In this example, `self.resource.touch_status` intentionally triggers remove+add to produce both notifications.  
Resource subscription is session-scoped. Use the same `MCP-Session-Id` on POST and SSE requests to observe updates for that session.  
When SSE is not enabled (GET returns 405), you can still test `resources/subscribe` / `resources/unsubscribe` request-response behavior.

### 17. Open SSE stream (GET)

```bash
curl -N http://192.168.1.100/mcp_server \
  -H "Accept: text/event-stream" \
  -H "MCP-Protocol-Version: 2025-11-25"
```

### 17.1 SSE-only endpoint (/mcp_server_sse)

When SSE is enabled, the server also registers a SSE-only endpoint: `/mcp_server_sse`.  
All POST requests must include `MCP-Session-Id` (from the SSE response headers).  
The HTTP layer returns 202/empty body, and JSON-RPC responses are delivered via SSE events.

```bash
# 1) Open SSE stream and capture MCP-Session-Id from response headers
curl -N -D /tmp/mcp_sse.hdr http://192.168.1.100/mcp_server_sse \
  -H "Accept: text/event-stream" \
  -H "MCP-Protocol-Version: 2025-11-25"

# 2) Use session id for POST (response arrives via SSE)
SESSION_ID="$(sed -nE 's/^MCP-Session-Id:[[:space:]]*([^[:space:]\r]+).*/\1/ip' /tmp/mcp_sse.hdr | sed -n '1p' | tr -d '\r')"
curl -i -X POST http://192.168.1.100/mcp_server_sse \
  -H "Content-Type: application/json" \
  -H "MCP-Protocol-Version: 2025-11-25" \
  -H "MCP-Session-Id: ${SESSION_ID}" \
  -d '{"jsonrpc":"2.0","id":1,"method":"ping","params":{}}'
```

### 18. End-to-end SSE observable test script

```bash
# default run
bash test_sse_e2e.sh 192.168.1.100 mcp_server

# print each JSON-RPC response
bash test_sse_e2e.sh 192.168.1.100 mcp_server --verbose

# keep SSE log file after script exits
bash test_sse_e2e.sh 192.168.1.100 mcp_server --keep-log

# strict mode: assert key fields in responses
bash test_sse_e2e.sh 192.168.1.100 mcp_server --strict
```

> **Note:** This script targets Streamable HTTP (POST returns JSON). Use it with `/mcp_server`.  
> `/mcp_server_sse` is SSE-only; POST returns 202 and responses arrive on the SSE stream.

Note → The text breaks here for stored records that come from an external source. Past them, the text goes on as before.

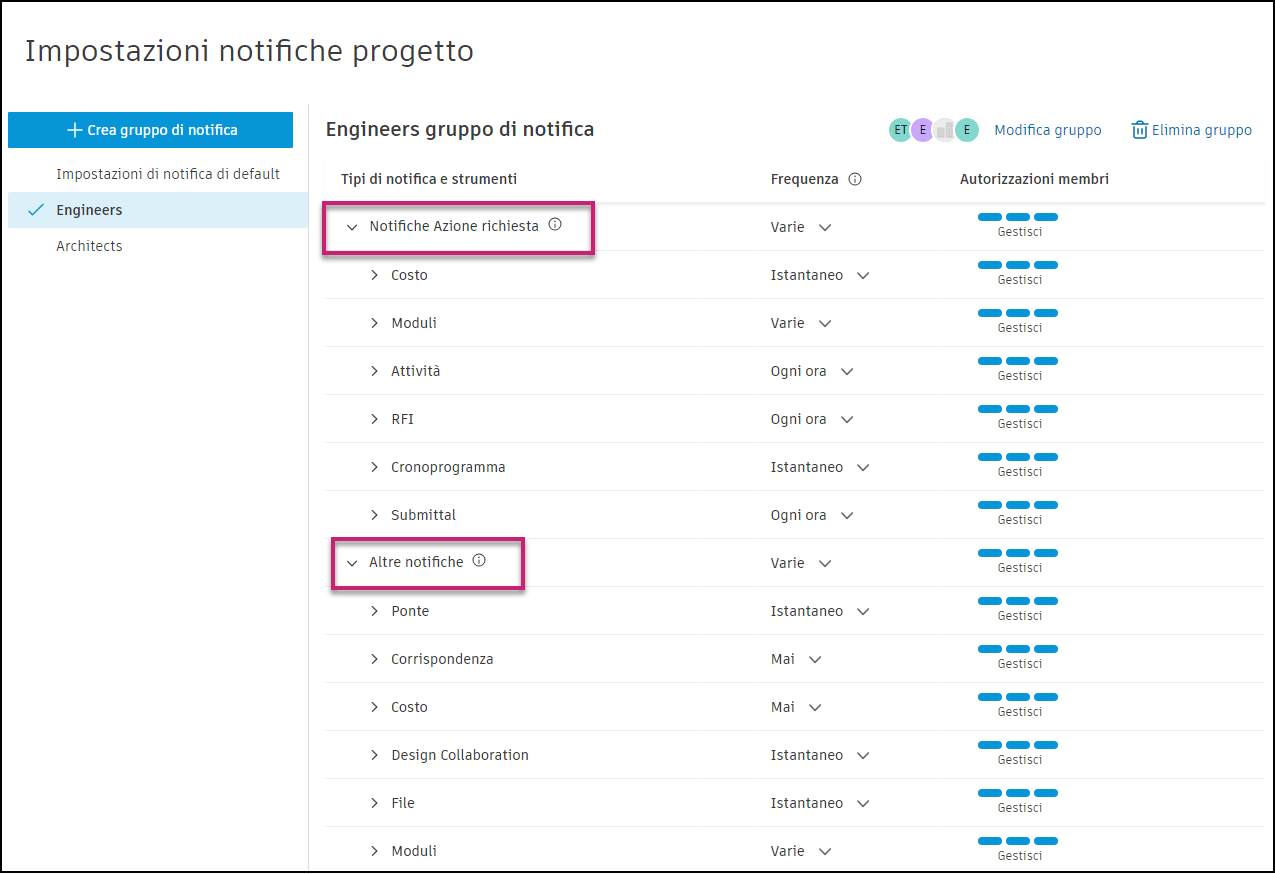Toggle the middle permission pill on the RFI row
The image size is (1275, 874).
point(1018,408)
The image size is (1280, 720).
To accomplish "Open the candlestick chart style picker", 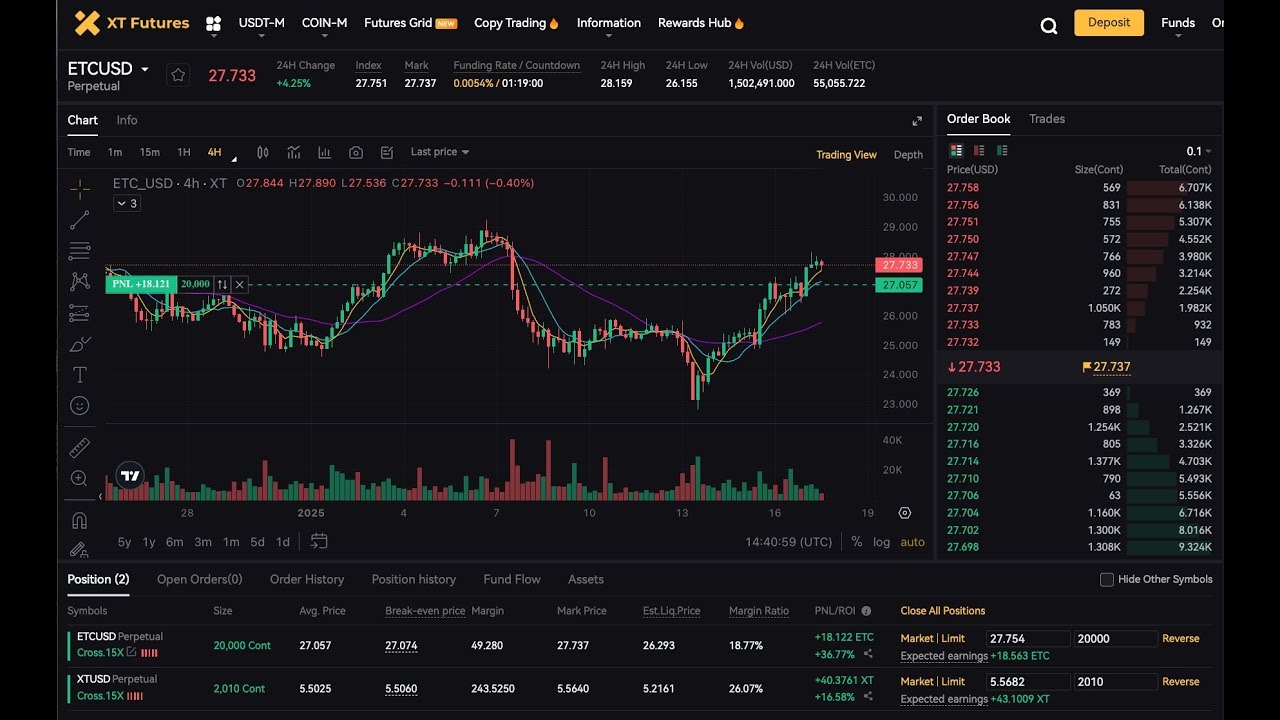I will point(263,152).
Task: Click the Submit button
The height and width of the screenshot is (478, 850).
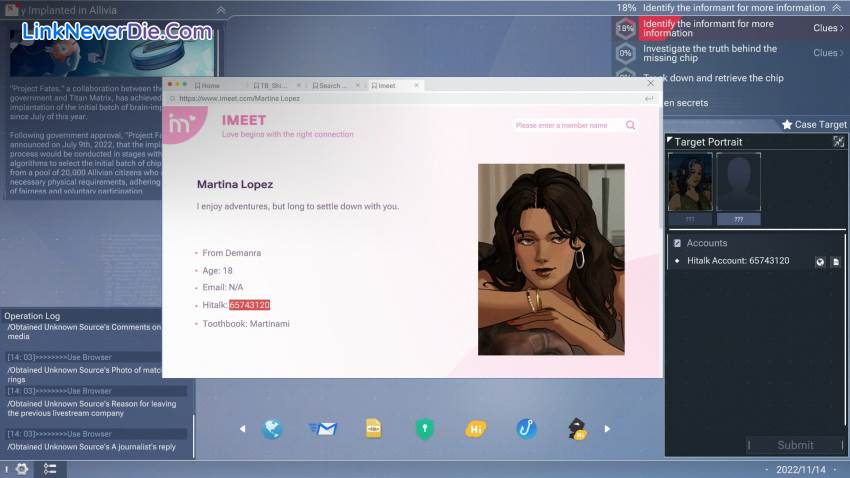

This script is a full smoke test for the example and covers:
- `initialize` + `notifications/initialized`
- `ping` (including string `id`)
- `tools/list`
- `tools/call` for all example tools:
  - `self.get_device_status`
  - `self.audio_speaker.set_volume`
  - `self.screen.set_brightness`
  - `self.screen.set_theme`
  - `self.screen.set_rgb`
  - `self.screen.set_hsv`
  - `self.resource.touch_status`
- `resources/list`, `resources/read`, `resources/templates/list`, `resources/subscribe`, `resources/unsubscribe`
- `prompts/list`, `prompts/get`
- `completion/complete`
- task mode (`tools/call` with `task={}`), `tasks/get`, `tasks/result`, `tasks/cancel`
- JSON-RPC batch request handling (mixed request + notification + error)
- JSON-RPC error envelope checks with `error.data` (e.g. `method`, `uri`, `expected`)
- SSE checks for `notifications/resources/updated` and `notifications/resources/list_changed`
- SSE heartbeat comment (`: ping`) and reconnect flow with `MCP-Session-Id` + `Last-Event-ID`

`--strict` additionally validates key fields in response payloads, such as:
- `resources/templates/list` must include `device://sensors/{id}`
- `prompts/list` must include `status.summary`
- task mode response must include `taskId`
- batch/error responses must include expected IDs/codes and `error.data`
- reconnect stream must still observe notifications

> **Note:** strict mode waits for SSE heartbeat, so runtime is longer (about 15-20s extra by default).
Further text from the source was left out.